▶ _DOCUMENT EXTRACT_
/---

Italian woman fitted with first bionic hand capable of tact

Source: Xinhua| 2018-01-05 07:36:52|Editor: Jiaxin
Video PlayerClose

ROME, Jan. 4 (Xinhua) -- An Italian woman became the first patient in the world to be fitted with a bionic hand with a sense of touch, local media reported Thursday.

The bionic hand was assembled at the Sant'Anna School of Advanced Studies in the Tuscan city of Pisa, and the operation to implant the hand was carried out at Rome's Policlinico Gemelli Hospital in June 2016, Italian news agency ANSA reported.

The recipient was named as Almerina Mascarello, a woman in her 50s who is a resident of the northern Veneto region and who lost her left hand in a factory accident when she was in her 30s.

The operation was publicized today because it has been deemed successful and is being published in international scientific journals.

Mascarello's bionic hand is "an improved version of a bionic hand implanted on a Danish man in 2014," Professor Silvestro Micera, the bioengineer whose team assembled the hand, told ANSA news agency.

Micera, who also directs the Translational Neural Engineering Laboratory at the Federal Polytechnic School in Lausanne, Switzerland, is a leading researcher in the field of hybrid neuroprosthetic systems, or the interfacing of the human nervous system with artificial systems, according to the Sant'Anna website.

\---

▶ _DATASET ENTRIES_
/---

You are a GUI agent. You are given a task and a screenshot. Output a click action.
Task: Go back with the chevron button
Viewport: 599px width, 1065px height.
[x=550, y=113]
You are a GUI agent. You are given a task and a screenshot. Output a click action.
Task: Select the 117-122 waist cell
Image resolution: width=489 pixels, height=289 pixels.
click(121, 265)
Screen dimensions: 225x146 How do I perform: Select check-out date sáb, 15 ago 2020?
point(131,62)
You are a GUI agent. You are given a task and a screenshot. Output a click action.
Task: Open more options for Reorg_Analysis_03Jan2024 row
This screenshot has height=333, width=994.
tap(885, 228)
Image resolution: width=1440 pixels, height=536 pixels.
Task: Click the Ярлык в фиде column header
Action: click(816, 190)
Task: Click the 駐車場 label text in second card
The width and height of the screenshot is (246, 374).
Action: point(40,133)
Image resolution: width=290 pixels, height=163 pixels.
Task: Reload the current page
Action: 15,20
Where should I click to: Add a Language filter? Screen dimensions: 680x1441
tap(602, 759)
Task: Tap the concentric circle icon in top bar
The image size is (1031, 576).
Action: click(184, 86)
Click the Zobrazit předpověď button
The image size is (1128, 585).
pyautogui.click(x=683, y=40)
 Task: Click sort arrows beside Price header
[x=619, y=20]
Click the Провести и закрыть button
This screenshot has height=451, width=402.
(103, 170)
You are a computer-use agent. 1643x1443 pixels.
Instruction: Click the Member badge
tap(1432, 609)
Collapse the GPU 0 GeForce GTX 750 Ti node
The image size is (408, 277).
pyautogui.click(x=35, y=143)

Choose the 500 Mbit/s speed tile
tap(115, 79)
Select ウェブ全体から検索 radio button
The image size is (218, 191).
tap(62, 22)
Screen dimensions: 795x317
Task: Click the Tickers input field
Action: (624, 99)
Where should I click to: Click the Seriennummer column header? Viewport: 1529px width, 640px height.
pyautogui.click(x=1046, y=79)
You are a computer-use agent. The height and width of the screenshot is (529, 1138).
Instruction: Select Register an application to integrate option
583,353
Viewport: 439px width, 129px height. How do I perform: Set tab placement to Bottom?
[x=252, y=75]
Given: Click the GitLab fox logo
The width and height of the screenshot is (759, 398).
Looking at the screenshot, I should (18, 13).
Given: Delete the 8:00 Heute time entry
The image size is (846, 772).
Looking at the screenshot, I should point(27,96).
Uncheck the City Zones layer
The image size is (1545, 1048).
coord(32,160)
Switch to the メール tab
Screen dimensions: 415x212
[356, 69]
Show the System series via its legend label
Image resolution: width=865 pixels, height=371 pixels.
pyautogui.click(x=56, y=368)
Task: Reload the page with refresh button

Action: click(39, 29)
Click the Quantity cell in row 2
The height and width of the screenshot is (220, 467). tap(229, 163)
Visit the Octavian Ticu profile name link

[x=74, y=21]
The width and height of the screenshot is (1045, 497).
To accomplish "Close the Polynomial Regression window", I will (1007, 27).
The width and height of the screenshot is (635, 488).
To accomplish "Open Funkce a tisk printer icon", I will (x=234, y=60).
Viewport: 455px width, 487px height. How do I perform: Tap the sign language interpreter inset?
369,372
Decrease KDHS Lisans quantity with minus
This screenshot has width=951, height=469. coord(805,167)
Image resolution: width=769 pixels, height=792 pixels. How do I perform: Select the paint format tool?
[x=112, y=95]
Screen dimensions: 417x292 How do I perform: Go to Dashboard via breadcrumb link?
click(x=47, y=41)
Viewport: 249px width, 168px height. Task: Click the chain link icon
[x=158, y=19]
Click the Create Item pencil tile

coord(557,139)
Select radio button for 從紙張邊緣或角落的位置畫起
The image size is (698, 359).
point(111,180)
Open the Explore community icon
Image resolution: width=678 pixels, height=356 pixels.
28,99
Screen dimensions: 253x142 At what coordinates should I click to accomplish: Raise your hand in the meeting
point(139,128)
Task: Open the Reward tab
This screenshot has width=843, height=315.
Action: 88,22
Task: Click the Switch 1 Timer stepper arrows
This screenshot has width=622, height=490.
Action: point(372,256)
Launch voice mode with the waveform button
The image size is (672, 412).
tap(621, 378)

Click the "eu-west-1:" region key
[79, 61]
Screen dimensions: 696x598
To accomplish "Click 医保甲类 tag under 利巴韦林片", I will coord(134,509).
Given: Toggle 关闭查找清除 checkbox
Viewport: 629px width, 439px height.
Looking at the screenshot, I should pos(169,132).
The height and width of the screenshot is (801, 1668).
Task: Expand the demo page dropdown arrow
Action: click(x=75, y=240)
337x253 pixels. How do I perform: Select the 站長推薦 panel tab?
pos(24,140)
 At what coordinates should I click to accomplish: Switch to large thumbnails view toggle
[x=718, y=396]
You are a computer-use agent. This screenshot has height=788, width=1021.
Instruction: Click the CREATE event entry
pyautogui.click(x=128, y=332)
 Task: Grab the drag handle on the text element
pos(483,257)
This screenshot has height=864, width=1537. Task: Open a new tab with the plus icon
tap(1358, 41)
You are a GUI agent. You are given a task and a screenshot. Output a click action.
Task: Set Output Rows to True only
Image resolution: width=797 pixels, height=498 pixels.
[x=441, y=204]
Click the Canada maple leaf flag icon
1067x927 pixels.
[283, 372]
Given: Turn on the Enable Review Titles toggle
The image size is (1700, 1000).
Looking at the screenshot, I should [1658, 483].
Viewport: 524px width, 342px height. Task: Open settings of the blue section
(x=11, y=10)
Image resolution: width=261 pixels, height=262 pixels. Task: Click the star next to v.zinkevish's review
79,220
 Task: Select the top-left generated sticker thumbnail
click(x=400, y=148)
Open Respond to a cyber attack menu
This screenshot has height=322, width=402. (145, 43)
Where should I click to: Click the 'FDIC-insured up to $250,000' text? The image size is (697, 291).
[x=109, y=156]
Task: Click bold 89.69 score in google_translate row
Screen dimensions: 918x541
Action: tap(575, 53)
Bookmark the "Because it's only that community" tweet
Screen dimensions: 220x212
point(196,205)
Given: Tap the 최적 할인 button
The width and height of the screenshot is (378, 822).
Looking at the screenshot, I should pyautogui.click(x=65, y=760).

\---

▶ _REQUIRED WORK_
Pick up the news report on the Italian woman's bionic hand right after its last sentence and keep writing it.

▶ _EXPECTED OUTPUT_
The bionic prosthesis comes with an electronic system, which registers movements through electrodes implanted in the wearer's muscles, then translates them into electrical signals functioning as commands to the artificial hand.

The system also transforms information recorded by sensors on the artificial hand into signals that get sent to the wearer's nerves, and therefore into sensory information.

The prosthesis is bulky and expensive, with the whole operation running into the "millions of euros", according to local media.

However, this is a first step towards a high-tech future in which robotics and prostheses will merge seamlessly with the human body, bringing relief to the disabled.

"The next step is completely implantable technology," Michera told Sky TG24 private broadcaster in an interview.